Opinión | EL GRAN TRIUNFO DE MESSI

Hombre feliz con lágrimas

La materia del guion era ganar con lágrimas, y cuando acabó el partido hasta quienes lo vimos desde la lejanía nos sentimos argentinos celebrando que Messi es campeón del mundo, un trofeo al que estaba destinado desde antes de nacer

Lionel Messi

Lionel Messi / Tom Weller/dpa

Las lágrimas al fin estuvieron en el lugar de la alegría, el sitio en el que esperaba Argentina desde antes del himno.
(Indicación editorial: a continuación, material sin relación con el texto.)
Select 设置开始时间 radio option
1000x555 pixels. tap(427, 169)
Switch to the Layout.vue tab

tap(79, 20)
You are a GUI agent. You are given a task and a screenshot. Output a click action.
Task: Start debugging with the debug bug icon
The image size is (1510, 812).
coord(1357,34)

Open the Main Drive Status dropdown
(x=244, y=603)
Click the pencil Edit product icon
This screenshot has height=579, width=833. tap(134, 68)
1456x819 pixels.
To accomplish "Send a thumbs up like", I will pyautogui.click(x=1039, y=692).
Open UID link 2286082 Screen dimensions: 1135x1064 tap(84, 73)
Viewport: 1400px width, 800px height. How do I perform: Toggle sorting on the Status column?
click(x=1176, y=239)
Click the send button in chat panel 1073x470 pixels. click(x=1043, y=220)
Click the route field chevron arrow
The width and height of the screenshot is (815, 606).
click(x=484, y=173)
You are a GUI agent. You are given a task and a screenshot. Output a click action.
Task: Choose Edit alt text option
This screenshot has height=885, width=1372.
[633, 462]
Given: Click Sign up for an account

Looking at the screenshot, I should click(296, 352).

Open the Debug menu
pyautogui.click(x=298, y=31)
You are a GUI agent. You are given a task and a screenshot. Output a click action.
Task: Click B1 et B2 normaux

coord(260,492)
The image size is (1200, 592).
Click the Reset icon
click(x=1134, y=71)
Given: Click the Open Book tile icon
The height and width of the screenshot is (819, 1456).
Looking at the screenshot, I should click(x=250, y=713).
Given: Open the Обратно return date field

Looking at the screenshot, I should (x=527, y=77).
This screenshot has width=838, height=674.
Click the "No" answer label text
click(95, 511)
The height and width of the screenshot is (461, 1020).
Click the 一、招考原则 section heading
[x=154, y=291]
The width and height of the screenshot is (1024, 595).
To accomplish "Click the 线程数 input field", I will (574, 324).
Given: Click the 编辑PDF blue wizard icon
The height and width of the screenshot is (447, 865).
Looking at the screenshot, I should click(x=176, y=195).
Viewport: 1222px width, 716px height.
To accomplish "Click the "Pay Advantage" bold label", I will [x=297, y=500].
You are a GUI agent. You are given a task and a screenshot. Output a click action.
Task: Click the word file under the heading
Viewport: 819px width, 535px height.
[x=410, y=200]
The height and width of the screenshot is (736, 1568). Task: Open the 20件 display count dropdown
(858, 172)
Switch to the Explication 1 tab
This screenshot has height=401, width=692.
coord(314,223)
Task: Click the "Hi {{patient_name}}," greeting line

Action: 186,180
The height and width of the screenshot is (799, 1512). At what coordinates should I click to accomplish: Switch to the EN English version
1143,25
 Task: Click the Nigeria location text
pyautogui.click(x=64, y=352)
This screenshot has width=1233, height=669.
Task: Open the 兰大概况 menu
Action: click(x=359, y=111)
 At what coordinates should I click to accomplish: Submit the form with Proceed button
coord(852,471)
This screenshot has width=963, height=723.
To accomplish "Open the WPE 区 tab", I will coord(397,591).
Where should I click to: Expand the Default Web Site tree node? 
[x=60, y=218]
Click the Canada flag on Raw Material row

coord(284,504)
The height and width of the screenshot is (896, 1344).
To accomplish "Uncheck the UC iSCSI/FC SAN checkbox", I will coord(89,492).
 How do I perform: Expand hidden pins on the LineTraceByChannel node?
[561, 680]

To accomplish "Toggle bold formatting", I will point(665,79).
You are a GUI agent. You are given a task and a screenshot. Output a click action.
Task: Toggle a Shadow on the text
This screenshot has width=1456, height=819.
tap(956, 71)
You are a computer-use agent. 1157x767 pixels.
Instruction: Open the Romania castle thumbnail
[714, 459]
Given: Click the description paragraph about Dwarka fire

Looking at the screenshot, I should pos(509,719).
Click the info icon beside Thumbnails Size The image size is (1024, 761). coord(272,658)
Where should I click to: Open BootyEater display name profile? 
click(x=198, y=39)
Un equipo acostumbrado a la suerte y a la mala suerte, parecía haber sido tocado por la primera de las monedas, pero de pronto todo se hizo peor, cuesta arriba, así que cuando el sudoku terrible que fue el partido lo pusieron en su sitio los penales, respiró el graderío, los futbolistas se abrazaron como niños recién salidos de la tortura de un examen cabrón y el capitán, al fin, era un hombre feliz con lágrimas.

Hubo dos momentos, cuando Francia se empeñó, merced al artefacto futbolístico que es Mbappé, en inundar de decepción el corazón de Messi y de los suyos, y otro en el que ya el llanto se puso en el sitio que querían los argentinos, y la albiceleste se proclamó Campeona del Mundo. 

En Catar, lejos de casa, pero como en casa, esas lágrimas, las de Angelito de Di María cuando parecía que Mbappé se salía con la suya, las de Leo Messi cuando éste se salió con la suya en nombre del legendario fútbol de su país. Eso pasó, un fútbol estupefacto, especialmente hecho para hacer más difícil la alegría, puso a Argentina en la obligación de reír y de llorar al mismo tiempo.

Ese fútbol, hecho de espinas y de rosas, rompió por completo las aspiraciones francesas en una primera parte que era como un huerto de flores de primor, con Messi puesto en la parte alta de la balanza y con su adversario mayor disuelto en salmuera. En dos ocasiones la intervención del rosarino generó tal estupor en el área de los franceses que parecía que la segunda parte sería como un himno tranquilo, y así debió tomárselo Argentina, Messi incluido, porque hasta el minuto setenta casi todo iba como una seda. Hasta que ésta se rompió, y por dos veces

El fútbol entonces enseñó una dentadura insólita, la de Mbappé, que se echó el equipo a la espalda y causó en Di María (se vio en la tele), ausente ya en el banquillo, la llantina de los niños cuando se hallan perdidos en un colegio de mayores. Después le pasó al capitán. Messi parecía, en la parte más densa de la prórroga, cuando Argentina padecía un diluvio de plomo, un hombre desolado, un militar al que el ejército mira atónito. 

Di María, sobre el césped del Lusail Stadium.

Di María, sobre el césped del Lusail Stadium. / EFE

El día que nos sentimos argentinos

La rendición de Francia había dado paso a la victoria virtual de Francia, y ahora venía el crujir de dientes de los argentinos, replegados hasta recuperar la respiración y la alegría. En partidos precedentes, el que tuvo a Croacia como contendiente, Messi fue protagonista de varios emprendimientos decisivos, y esta vez se empeñó, en el área francesa, en organizar una fiesta que devolviera la alegría a los hinchas. Su gol lo puso a llorar como un bendito. 

Era un hombre feliz con lágrimas, aquel muchacho que soñó con este trofeo y que pugnó por él muchas veces sin esperanza, en un país que le negó la sal cuando no ganaba, era ahora el que de nuevo se ponía a Argentina a la espalda de sus decisiones. No pudo evitar el 3-3, porque la tarde estaba negada al sosiego, pero el tributo a los penales que tiene el fútbol fue al fin una sesión feliz, desgraciada para los de Mbappé

Ganó el entusiasmo asociado al fútbol, en el que el experto mayor, el mejor cualificado, el chico que perseguía este momento como si quisiera entregarle el trofeo a la abuela que lo mira desde donde él quiera, reiteró la alegría más honda, esa que se oculta dentro del alma y es, simplemente, la felicidad que sólo se cuenta cuando acaba el ruido y alguien te enseña las fotografías de lo que pasó un día en que jugar y ganar no era la materia del guión. 

La materia del guion era ganar con lágrimas, y cuando acabó el partido hasta quienes lo vimos desde la lejanía de una casa en Tenerife nos sentimos argentinos celebrando que Messi, a los 34 años, es campeón del mundo, un trofeo al que estaba destinado desde antes de nacer.